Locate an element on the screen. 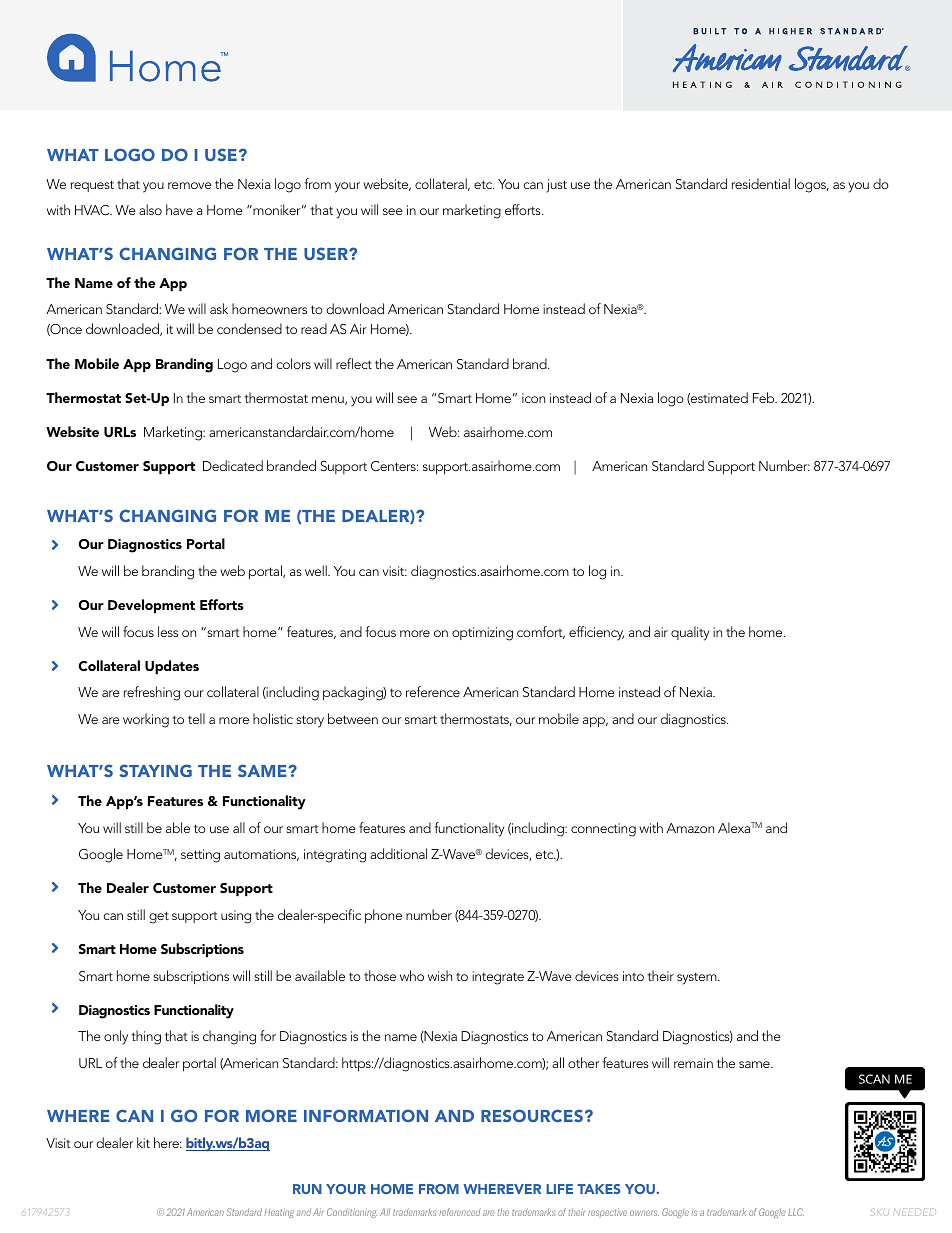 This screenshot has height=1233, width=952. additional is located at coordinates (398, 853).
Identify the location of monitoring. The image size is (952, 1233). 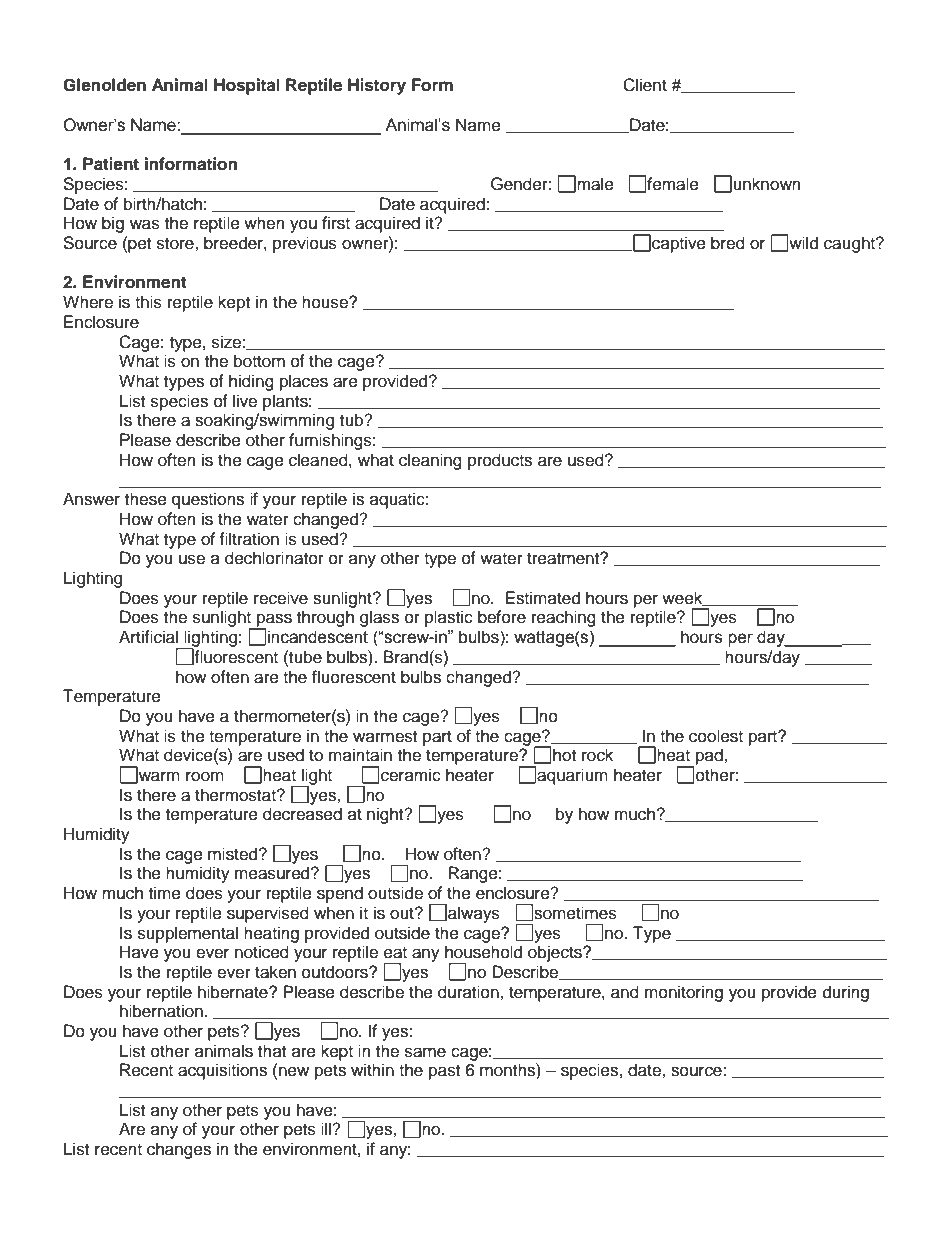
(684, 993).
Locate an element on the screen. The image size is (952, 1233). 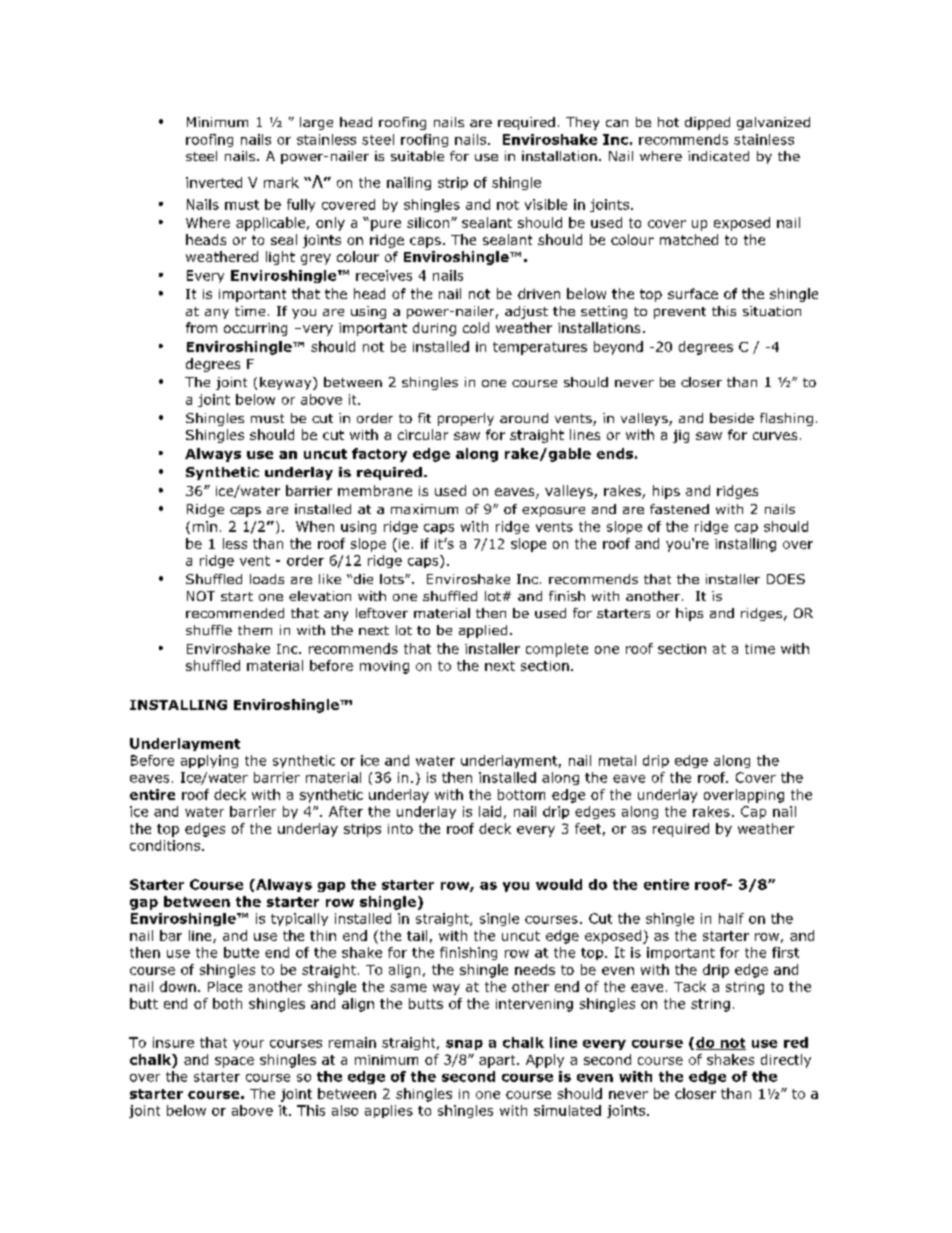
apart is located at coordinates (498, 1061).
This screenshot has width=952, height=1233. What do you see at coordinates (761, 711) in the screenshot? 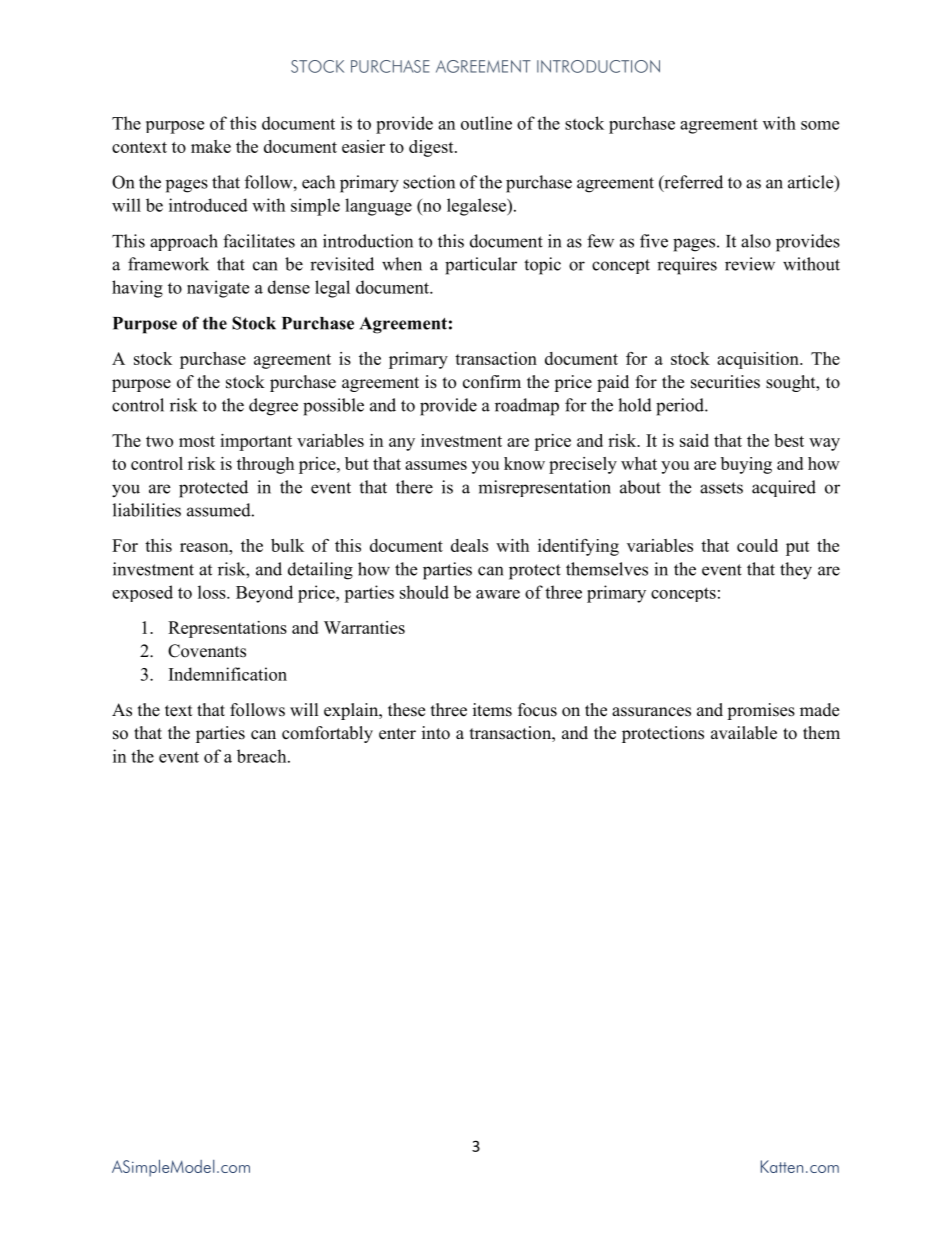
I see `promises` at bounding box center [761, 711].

-=-=-

Description of the task:
Reproduce the rows from the line with "This screenshot has width=952, height=1233." through the end of the rows, swapping "coordinates" for "location" and leaving everything else unchanged. Omit the pictures.

Solution to this exercise:
This screenshot has width=952, height=1233. What do you see at location (761, 711) in the screenshot? 
I see `promises` at bounding box center [761, 711].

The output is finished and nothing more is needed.